TopicCurrent behavior
Trait countSEM requires multi-trait setup
Missing phenotypesdisabled in SEM path
Residual covarianceconstrained in SEM path
Marker methodsSEM post-processing expects marker-effect sample outputs for genotype terms
Naming dependencyoutput filenames include the genotype term name from model equations

Deep Technical Notes

Core Objects and Notation

In the SEM implementation:

  • Y is the sparse design built from observed trait values under the selected causal pattern.
  • Λ (Lambda) is the structural coefficient matrix used to map direct and recursive relationships.
  • Λy is the transformed phenotype vector under current SEM coefficients.

Key implementation entry points:

  • src/1.JWAS/src/structure_equation_model/SEM.jl
  • SEM_setup, get_sparse_Y_FRM, get_Λ, tranform_lambda

Where SEM Is Invoked in MCMC

At runtime:

  1. runMCMC stores causal_structure and applies SEM constraints.
  2. MCMC_BayesianAlphabet calls SEM_setup(...) before sampling.
  3. Each iteration, get_Λ(...) samples structural coefficients and updates Λy/corrected residual vector.
  4. Saved SEM coefficient samples are written to structure_coefficient_MCMC_samples.txt.

Key call sites:

  • src/1.JWAS/src/JWAS.jl
  • src/1.JWAS/src/MCMC/MCMC_BayesianAlphabet.jl

Post-MCMC Marker-Effect Pipeline

After MCMC completion (SEM enabled):

  1. generate_indirect_marker_effect_sample(...) builds per-sample indirect marker effects.
  2. generate_overall_marker_effect_sample(...) combines direct and indirect effects.
  3. generate_marker_effect(..., effect_type) writes posterior summaries for direct/indirect/overall effects.

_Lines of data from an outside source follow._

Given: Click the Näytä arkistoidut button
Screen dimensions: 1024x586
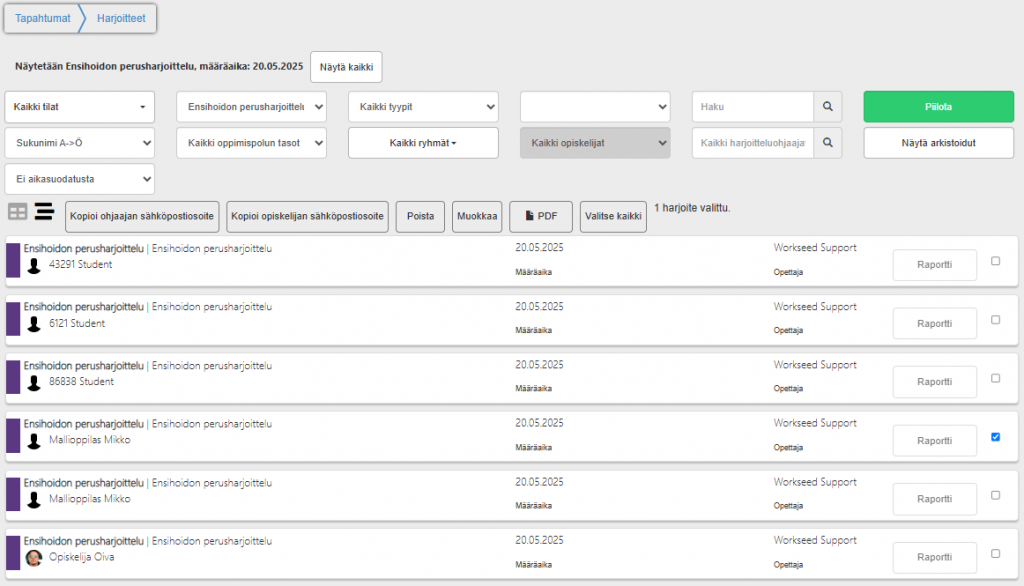Looking at the screenshot, I should pyautogui.click(x=938, y=143).
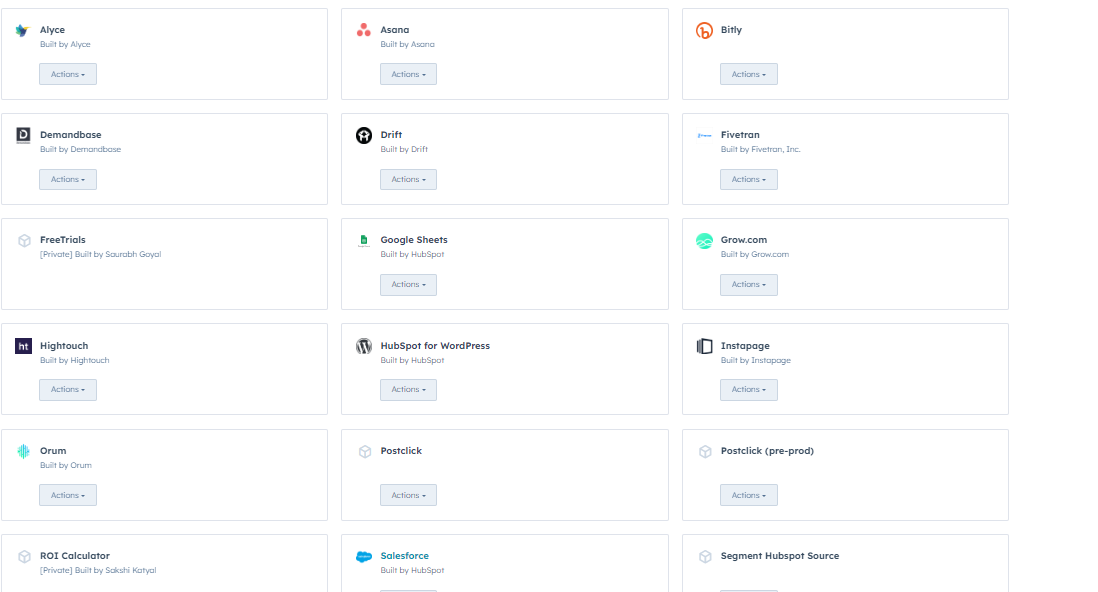1098x592 pixels.
Task: Click the Demandbase logo icon
Action: (23, 136)
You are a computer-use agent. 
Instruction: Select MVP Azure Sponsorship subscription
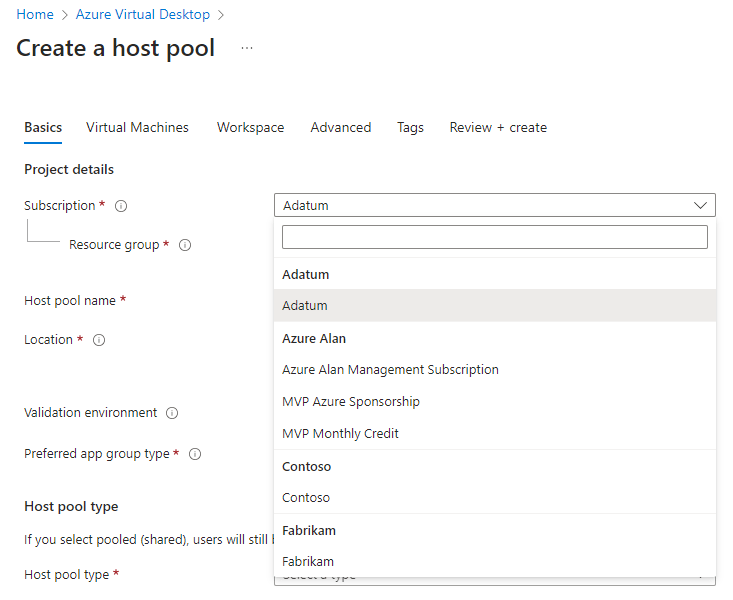(351, 402)
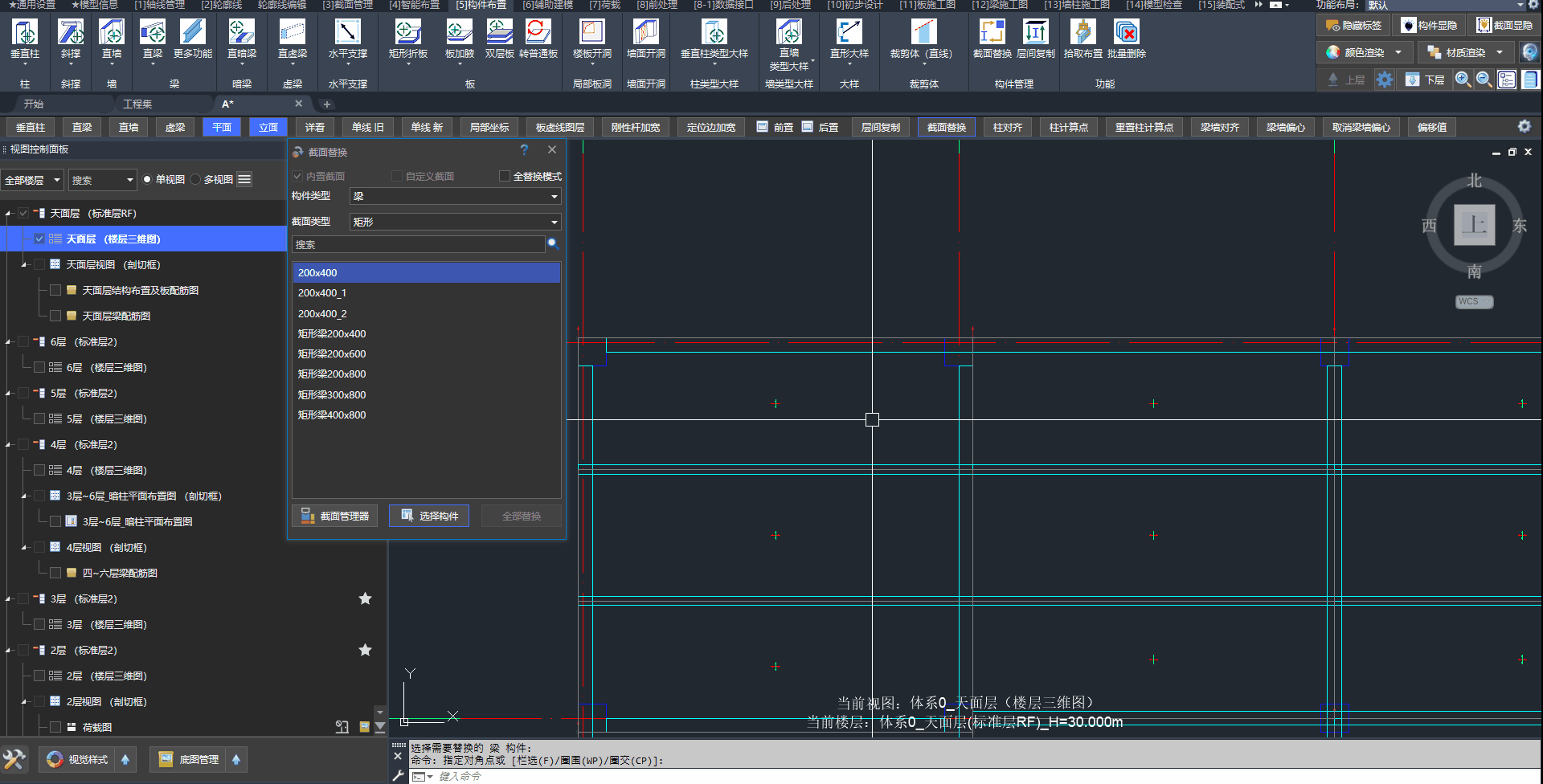Open the 楼板开洞 slab opening tool
This screenshot has width=1543, height=784.
point(591,34)
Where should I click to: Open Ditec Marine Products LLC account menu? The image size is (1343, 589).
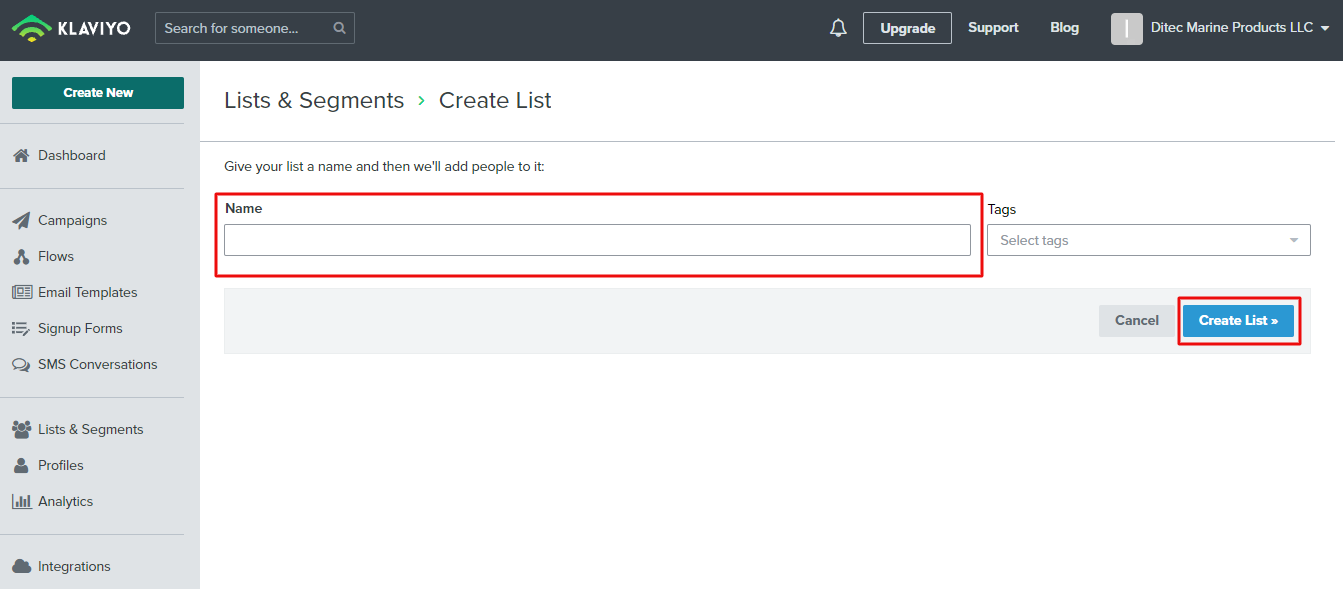point(1220,28)
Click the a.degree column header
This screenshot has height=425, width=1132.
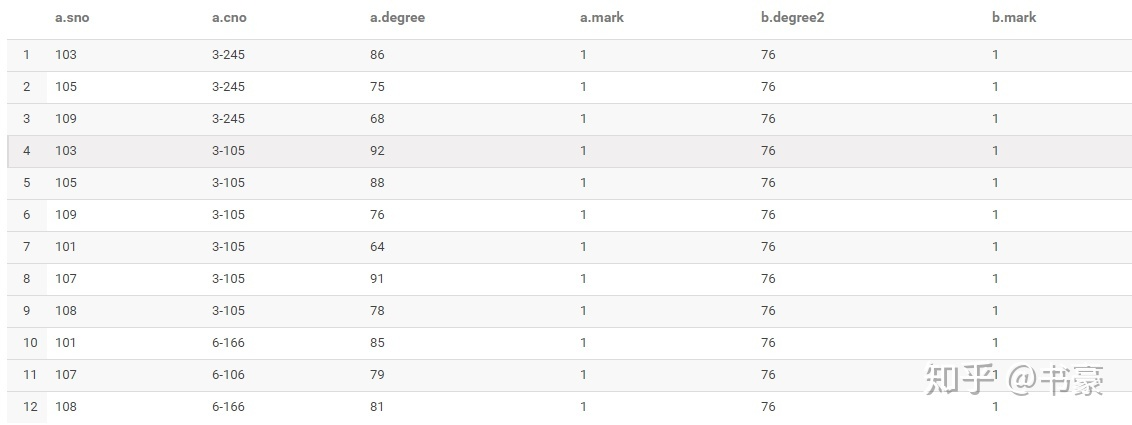pyautogui.click(x=397, y=18)
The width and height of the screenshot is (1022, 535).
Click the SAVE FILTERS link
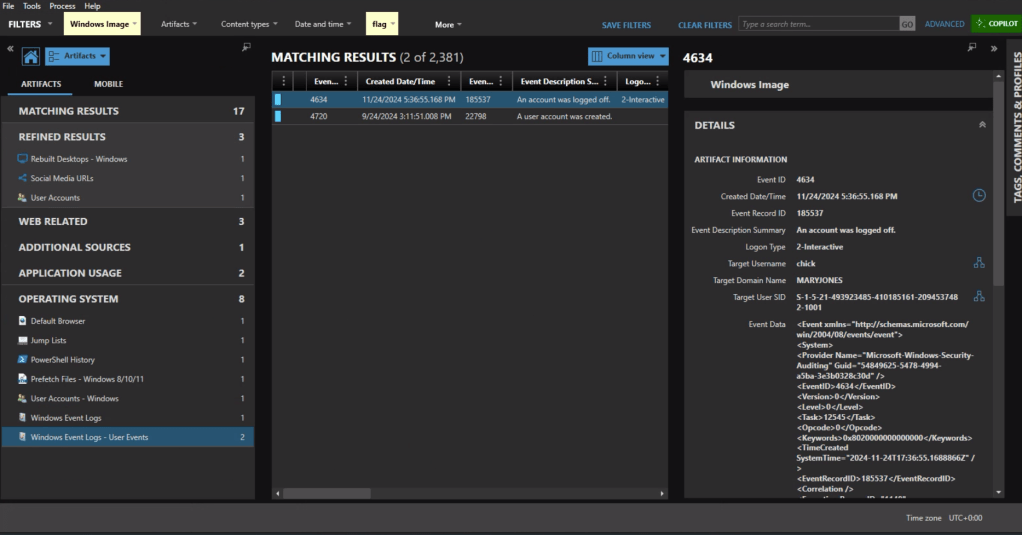click(x=626, y=25)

These steps currently rely on consistent genotype-term naming in output marker-effect sample files.

Current Assumptions and Caveats

  • The SEM path assumes no missing-phenotype imputation during SEM sampling.
  • Lower-triangular causal structure is required for identifiability/order.
  • File-based post-processing is name-sensitive and depends on generated marker-effect filenames.

Troubleshooting

Lower-triangular matrix error

Runtime message:

The causal structue needs to be a lower triangular matrix.

Cause:

  • causal_structure includes non-zero entries above the diagonal.

Fix:

  • enforce lower-triangular form; keep only allowed directed edges where column affects row.

SEM requested in single-trait model

Cause:

  • SEM is enabled with only one trait.

Fix:

  • use SEM only in multi-trait runs.

Missing indirect/overall SEM output files

Cause:

  • genotype term name in model equations does not match expected marker-effect file naming.

Fix:

  • keep genotype term naming consistent (for example, genotypes in both model equation and output expectations).

Historical regression (issue #162)

runMCMC(...; causal_structure=...) previously failed from an internal field mismatch. This path is covered by unit regression test test/unit/test_sem_issue162.jl.